ニホンウナギは絶滅するのか

ニホンウナギは、その個体数が減少していることから、絶滅危惧種に区分されています。しかしながら、ニホンウナギの個体群動態に関する研究は進んでおらず、一体どのくらい減少しているのか、その詳細は明らかにされていません。漁獲量や漁獲努力量といった基本的なデータの不足、密漁や無報告漁獲に起因する統計データの信頼性の低さ、放流ウナギと天然ウナギの混在などが、個体群動態の解析を困難にしています。

絶滅危惧種

ニホンウナギの個体数は、1970年代と比較して大きく減少していると考えられています。環境省は2013年に、国際自然保護連合(IUCN)は2014年に、それぞれ絶滅の危険性が高まっているとして、ニホンウナギを絶滅危惧ⅠB類(EN)に区分しています。

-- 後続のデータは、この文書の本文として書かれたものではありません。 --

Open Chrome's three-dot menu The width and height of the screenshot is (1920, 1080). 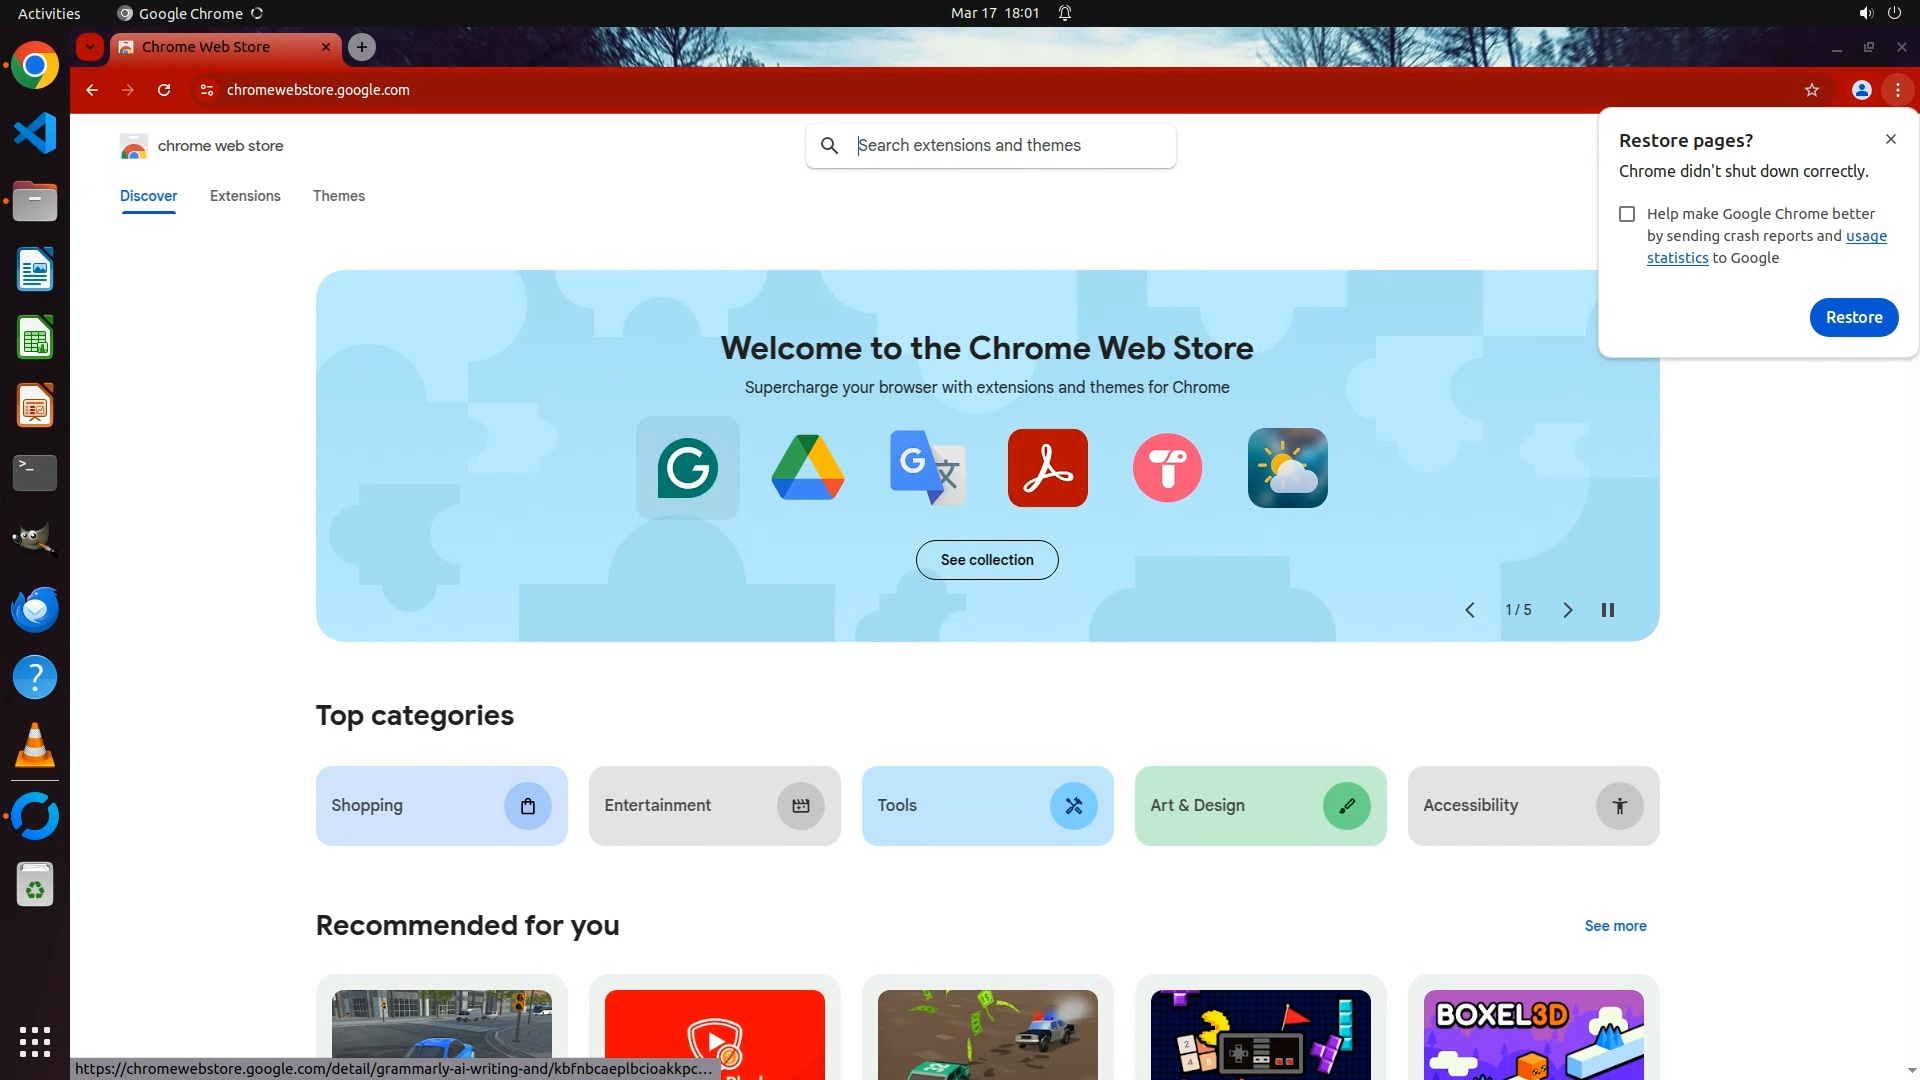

絶滅危惧IA類、絶滅危惧IB類、絶滅危惧II類を絶滅危惧種と呼ぶ。準絶滅危惧は、今は絶滅危惧ではないが、現在の状態が続くと、将来絶滅危惧になると考えられる生物。軽度懸念は現在のところ絶滅の危険はないと考えられる分類群。カテゴリーの呼び方は環境省のレッドリストに合わせている。

どのくらい減っているのか?

ニホンウナギの数がどの程度減少しているのか、詳しいことはわかっていません。これは、ニホンウナギの個体群動態に関わる研究がほとんど行われてこなかったためです。また、密漁や無報告の横行により漁業データの信頼性が低いこと、漁業に頼らない科学的なモニタリングがほとんど行われていないこと、人間によって放流されたウナギによって、天然ウナギの本当の増減が見えにくくなっていること、などの問題があり、ニホンウナギの個体群動態の把握は簡単ではありません。

限られたデータ

ニホンウナギの数はどの程度減少しているのか。知るための指標となるのが、漁獲量です。公式にまとめられている漁獲量には、養殖に用いるシラスウナギの漁獲量や、河川や湖沼で漁獲される、いわゆる「天然ウナギ」の漁獲量があります。いずれも漁業者から行政に提出された報告をまとめたものです。
 
一般的に、魚類の数を推定するときは、「単位努力量あたりの漁獲量(CPUE: Catch Per Unit of Effort)」が用いられます。漁獲量は、漁業者の増減や出漁日数などの影響を受けて変化するため、一回の出漁あたり、漁業者一人当たり、網一つあたりの漁獲量を算出し、密度の指標とします。
 
「単位努力量あたりの漁獲量(CPUE)」の算出には、漁獲量と漁獲努力量(漁業者数や出漁日数など)のデータが必要になります。しかし、ニホンウナギに関して入手可能なデータは、おもに漁獲量のみであり、漁獲努力量に関する情報が不足しています。このため、ニホンウナギが増えているのか、減っているのか、減っているとすればどの程度減少しているのか、把握することが難しいのが現状です。

農林水産省「漁業・養殖業生産統計」をもとに作成

このグラフはシラスウナギではなく、食用に供されるいわゆる「天然ウナギ」の数値です。

放流

さらに、河川や湖沼で行われているウナギの放流も、データの解析を難しくしています。地域によっては、河川や湖沼に生息しているウナギの半分程度、場合によっては大部分が放流された個体であることが報告されています。個体数を推測する際に成長速度や死亡率などの数値を利用することがありますが、産まれたときから自然の中で育ったウナギと、人間の手によってある程度の大きさまで飼育されてから放流されたウナギでは、これらの値は全く異なるはずです。

科学的モニタリングの欠如

ニホンウナギの個体群動態を把握するためには、上に挙げた問題点の解決とともに、漁業に頼らない科学的なモニタリングが不可欠です。しかしながら、現在のところニホンウナギの個体群動態を把握することを目的とした科学的なモニタリングはほとんど行われていません。今後、ニホンウナギの分布域である東アジアの沿岸域において、科学的なモニタリングを行う必要があります。